◆ Passage extrait
○ ○ ○ ○ ○

Jeudi 22 février 2018
La politique de l’aménagement du territoire pose la problématique de la sécurité nationale
Les autorités algériennes viennent de reconnaître seulement maintenant, alors que l’alerte a été donnée par maints experts depuis de longues années, que plus de 70% de la population algérienne vit dans des villes dont une grande partie a connu une urbanisation anarchique.
Cette présente analyse qui reprend les grands axes que j’ai tracées dans une contribution parue en 2004 (1) que certains redécouvrent en 2018, pose la problématique d’une nouvelle politique de l’aménagement du territoire inséparable d’une réelle décentralisation selon une vision stratégique, évitant des replâtrages de court terme, politique ayant des incidences économiques, sociales et sécuritaires.
La gestion non maîtrisée des banlieues, comme dans le vieux Mexico que j’ai eu l’occasion de visiter (insécurité totale dès 20h) et même en France, devrait faire réfléchir nos autorités.

○ ○ ○ ○ ○

◆ Extraits du matériel
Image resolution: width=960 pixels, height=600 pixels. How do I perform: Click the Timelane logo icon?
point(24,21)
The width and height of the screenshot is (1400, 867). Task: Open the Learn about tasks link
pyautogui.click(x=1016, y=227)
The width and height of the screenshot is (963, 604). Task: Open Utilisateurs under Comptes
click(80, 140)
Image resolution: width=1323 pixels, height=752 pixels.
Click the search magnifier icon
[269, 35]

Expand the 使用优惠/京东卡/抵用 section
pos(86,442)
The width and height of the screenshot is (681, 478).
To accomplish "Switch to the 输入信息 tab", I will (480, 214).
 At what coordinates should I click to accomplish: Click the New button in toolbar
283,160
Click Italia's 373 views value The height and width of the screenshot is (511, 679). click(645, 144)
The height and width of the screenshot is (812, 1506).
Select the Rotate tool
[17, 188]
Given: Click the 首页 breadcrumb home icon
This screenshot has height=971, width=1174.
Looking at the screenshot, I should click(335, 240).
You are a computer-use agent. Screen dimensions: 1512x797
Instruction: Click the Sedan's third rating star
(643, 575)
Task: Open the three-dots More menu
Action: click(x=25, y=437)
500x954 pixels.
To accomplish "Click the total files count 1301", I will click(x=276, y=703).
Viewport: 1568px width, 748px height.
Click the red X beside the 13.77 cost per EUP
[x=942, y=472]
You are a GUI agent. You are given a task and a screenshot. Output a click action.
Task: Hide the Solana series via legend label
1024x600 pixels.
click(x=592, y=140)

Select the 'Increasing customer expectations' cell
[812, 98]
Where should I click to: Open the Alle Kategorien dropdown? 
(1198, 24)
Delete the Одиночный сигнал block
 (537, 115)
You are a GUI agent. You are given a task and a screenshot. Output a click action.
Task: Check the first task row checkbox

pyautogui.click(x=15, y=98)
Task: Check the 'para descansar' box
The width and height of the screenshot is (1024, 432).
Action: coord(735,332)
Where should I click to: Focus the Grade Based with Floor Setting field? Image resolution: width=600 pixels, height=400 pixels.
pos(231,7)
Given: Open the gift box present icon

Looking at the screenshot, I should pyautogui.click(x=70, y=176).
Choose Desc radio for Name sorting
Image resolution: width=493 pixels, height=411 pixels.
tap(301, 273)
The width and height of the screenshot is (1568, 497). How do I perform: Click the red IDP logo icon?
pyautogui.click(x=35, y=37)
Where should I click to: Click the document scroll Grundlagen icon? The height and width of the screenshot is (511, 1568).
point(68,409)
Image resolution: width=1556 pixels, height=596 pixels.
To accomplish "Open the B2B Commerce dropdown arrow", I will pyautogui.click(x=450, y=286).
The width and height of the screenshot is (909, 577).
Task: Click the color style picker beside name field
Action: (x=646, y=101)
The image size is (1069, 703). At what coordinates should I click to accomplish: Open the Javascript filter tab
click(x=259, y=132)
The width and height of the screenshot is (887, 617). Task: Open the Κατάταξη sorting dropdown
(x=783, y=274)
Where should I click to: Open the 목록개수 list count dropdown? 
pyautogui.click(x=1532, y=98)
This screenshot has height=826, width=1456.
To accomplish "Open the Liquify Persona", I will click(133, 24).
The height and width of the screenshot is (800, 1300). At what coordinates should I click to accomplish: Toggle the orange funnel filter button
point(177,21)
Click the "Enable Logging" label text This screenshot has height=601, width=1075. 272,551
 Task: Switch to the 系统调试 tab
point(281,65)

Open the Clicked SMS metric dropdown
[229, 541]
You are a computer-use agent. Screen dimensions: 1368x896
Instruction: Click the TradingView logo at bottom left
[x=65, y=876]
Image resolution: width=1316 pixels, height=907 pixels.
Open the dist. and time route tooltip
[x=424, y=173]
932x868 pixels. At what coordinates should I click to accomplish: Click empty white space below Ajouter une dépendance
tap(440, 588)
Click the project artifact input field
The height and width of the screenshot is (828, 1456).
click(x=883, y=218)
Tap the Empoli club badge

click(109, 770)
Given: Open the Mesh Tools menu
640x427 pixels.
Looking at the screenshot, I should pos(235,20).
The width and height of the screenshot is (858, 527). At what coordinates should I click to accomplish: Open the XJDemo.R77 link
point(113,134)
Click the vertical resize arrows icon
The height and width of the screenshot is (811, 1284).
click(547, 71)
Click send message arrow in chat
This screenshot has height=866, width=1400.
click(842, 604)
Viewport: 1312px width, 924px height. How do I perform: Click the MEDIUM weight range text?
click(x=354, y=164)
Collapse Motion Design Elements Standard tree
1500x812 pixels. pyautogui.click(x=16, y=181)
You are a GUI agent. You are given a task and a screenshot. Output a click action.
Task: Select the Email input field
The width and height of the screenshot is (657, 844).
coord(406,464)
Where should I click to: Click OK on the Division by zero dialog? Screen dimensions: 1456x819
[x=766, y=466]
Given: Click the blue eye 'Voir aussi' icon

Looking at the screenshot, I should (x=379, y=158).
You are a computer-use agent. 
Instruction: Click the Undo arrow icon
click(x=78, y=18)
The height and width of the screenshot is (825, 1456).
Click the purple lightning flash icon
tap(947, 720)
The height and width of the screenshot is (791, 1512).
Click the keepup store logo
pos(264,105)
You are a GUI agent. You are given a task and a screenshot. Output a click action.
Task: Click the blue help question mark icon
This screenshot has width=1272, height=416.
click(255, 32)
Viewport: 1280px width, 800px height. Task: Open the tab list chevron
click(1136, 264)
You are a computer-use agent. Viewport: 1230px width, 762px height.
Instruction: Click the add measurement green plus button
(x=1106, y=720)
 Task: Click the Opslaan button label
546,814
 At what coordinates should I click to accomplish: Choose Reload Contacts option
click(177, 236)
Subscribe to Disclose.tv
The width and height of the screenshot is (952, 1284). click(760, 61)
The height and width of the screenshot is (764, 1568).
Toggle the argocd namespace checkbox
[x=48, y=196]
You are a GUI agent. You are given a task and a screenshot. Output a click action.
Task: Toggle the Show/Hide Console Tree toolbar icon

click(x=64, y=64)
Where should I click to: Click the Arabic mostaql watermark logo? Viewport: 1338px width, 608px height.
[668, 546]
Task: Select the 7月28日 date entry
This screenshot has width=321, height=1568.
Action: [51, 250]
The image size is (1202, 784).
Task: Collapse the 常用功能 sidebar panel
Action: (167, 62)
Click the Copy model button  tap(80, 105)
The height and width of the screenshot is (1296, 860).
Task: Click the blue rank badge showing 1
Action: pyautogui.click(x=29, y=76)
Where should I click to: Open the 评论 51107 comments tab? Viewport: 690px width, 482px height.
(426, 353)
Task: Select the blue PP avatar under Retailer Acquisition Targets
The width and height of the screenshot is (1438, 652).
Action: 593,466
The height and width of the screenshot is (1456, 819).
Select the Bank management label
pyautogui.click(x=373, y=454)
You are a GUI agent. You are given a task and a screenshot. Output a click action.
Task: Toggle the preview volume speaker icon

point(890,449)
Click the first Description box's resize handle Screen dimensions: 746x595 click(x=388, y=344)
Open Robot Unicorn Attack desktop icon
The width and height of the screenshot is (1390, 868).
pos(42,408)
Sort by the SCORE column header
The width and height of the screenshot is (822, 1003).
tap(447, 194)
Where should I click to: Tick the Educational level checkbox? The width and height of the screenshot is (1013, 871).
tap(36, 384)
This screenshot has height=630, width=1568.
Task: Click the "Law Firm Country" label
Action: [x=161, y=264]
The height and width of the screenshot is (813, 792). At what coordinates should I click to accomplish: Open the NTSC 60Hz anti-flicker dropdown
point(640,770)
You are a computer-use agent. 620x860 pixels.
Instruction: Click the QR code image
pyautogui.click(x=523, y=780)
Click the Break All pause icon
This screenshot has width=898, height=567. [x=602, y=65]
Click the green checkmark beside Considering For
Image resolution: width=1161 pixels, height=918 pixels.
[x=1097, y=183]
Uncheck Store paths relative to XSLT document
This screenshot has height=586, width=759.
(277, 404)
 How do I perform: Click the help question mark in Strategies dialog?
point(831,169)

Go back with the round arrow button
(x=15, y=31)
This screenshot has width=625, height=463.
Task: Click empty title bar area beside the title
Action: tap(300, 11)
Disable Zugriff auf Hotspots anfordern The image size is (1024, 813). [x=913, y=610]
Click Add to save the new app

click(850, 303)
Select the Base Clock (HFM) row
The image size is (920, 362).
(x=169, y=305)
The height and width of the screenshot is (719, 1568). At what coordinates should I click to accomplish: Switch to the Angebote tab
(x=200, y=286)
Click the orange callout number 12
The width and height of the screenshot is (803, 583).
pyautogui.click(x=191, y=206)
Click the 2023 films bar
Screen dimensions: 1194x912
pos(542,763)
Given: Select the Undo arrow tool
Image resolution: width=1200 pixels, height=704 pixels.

○ ○ ○ ○ ○

◆ Consigne 1
Recopiez le passage du texte consacré à l'aménagement du territoire qui va de « La gestion non » à « réfléchir nos autorités. ».
◆ Consigne 2
Dans le texte consacré à l'aménagement du territoire, reformulez plus brièvement le paragraphe qui commence par « Les autorités algériennes viennent de reconnaître » en conservant ses informations essentielles.
Appuyez-vous uniquement sur le texte consacré à l'aménagement du territoire.

◆ Réponse attendue 1
La gestion non maîtrisée des banlieues, comme dans le vieux Mexico que j’ai eu l’occasion de visiter (insécurité totale dès 20h) et même en France, devrait faire réfléchir nos autorités.

◆ Réponse attendue 2
De nombreux experts donnent l'alerte depuis des années. Les autorités algériennes admettent seulement maintenant que plus de 70 % de la population vit dans des villes, dont une grande partie s'est urbanisée de façon anarchique.